What sports players realized—and creators will too—is that ownership of the intellectual property (themselves) requires strategy when deciding what to pursue. You can’t just focus on creating. You have to also understand how you want to grow yourself.

Whether creators want to admit it or not, they are the CEO of Self Inc. The buck stops with them.

That’s why I think many of the ways people are trying to support the creator economy is all wrong. Trying to be the be-all-end-all partner for a creator is trying to convince them that they should give up the responsibility for their business. And that’s the wrong way to tackle it.

Instead, good partners will fit one of two buckets, and creators need both. Niche operators that can help with the various aspects of running a business or separate partners to help me augment my business through expansion.

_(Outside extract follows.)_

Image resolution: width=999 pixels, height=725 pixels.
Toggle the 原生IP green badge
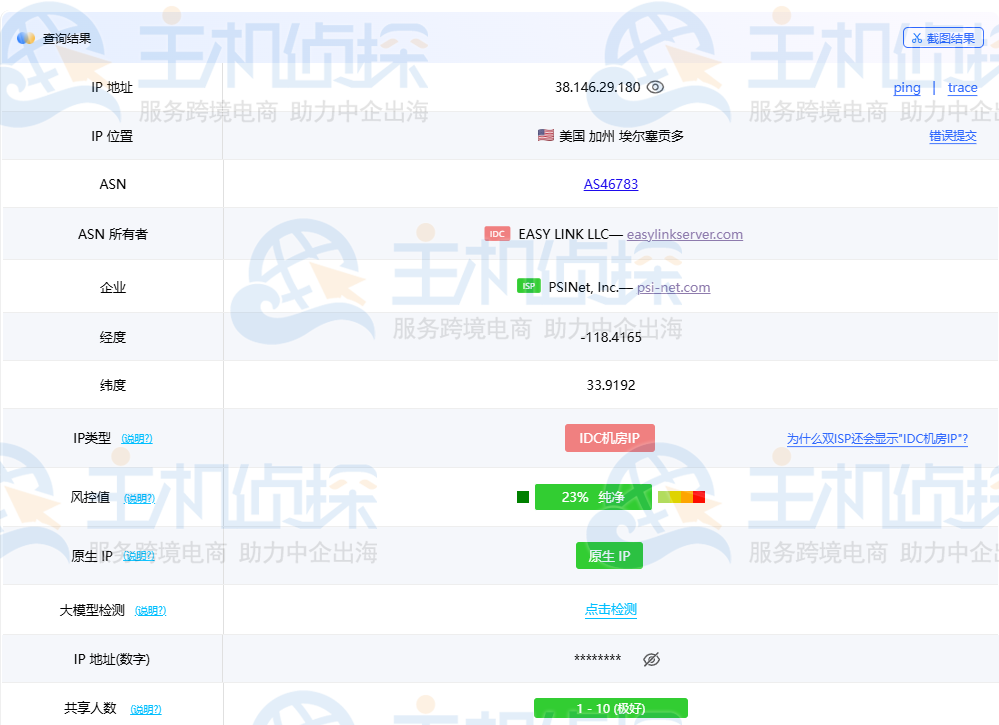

In that first bucket, we’ve already got people who are great partners for creators. They go by names like lawyer, accountant, head of PR, and agent. These are people that are very good at specific tasks that any creator needs when building their business. A generalist can’t tell me the right way to charge sales tax for a subscription newsletter; however, an accountant with media experience sure can. An agent will be able to best negotiate a contract, understanding the intricacies of IP ownership and protecting the creator from abuse.

The second bucket is what I believe are the best opportunities that exist for anyone that wants to be a partner to creators. But it’s not one size fits all. Instead, creators are going to have many partners to help them with different parts of their business.

For example, when Covid is over, I believe that creators are going to want to take their brands live. We’ll start to see some of the best creators launch events where they do live recordings of their podcast, host panels, and people will pay to attend—not to mention, sponsor.

I don’t expect a creator to know how to host an event. But I would be surprised if there is not an agency in the next 3-6 months that launches exclusively focused on taking a creator to a physical environment. It’s a huge opportunity. Perhaps some of the events professionals that lost their jobs during Covid will be the ones to jump into this arena.

Another example would be me launching a really in-depth community (something that makes the Slack look pitiful). I could do this myself, but it would be a huge time suck. There’s a lot of work that goes into building a community where I charge four figures per seat.

The alternative? I could partner with a company like Community.co. They focus exclusively on building communities. That’s it. They do nothing but that. That’s the kind of partner that would help me augment my business through expansion.

Why do I call this “augmenting my business through expansion?”

I have my business today. I have my newsletter, my subscription business, even some ad sales (coming in September). But what I don’t have is the time or energy to take my newsletter into an entirely new format. That’s why the podcast got shut down. It became too much.

Having a partner that can help me strategically extend my business into an entirely new product is something that could be appealing. It doesn’t exist today, so for them to take a percentage of the revenue is a no-brainer. I either don’t do it because I’m alone or I do it with a partner and give up a cut.

There is no denying that creators need partners. Doing it on our own is a lot and the reason we’ve built the infrastructure we have in my day job is that it helps us scale faster.

However, creators should not have partners that take management of the business out of their hands. Instead, they should have a vision for what they want to accomplish and find very specialized partners that can help with those specific aspects of the business. For the run of the mill back-office operations? Find a good lawyer, agent, accountant, etc. For everything else? Find niche partners to help extend the business. That’s the future of creator-led businesses.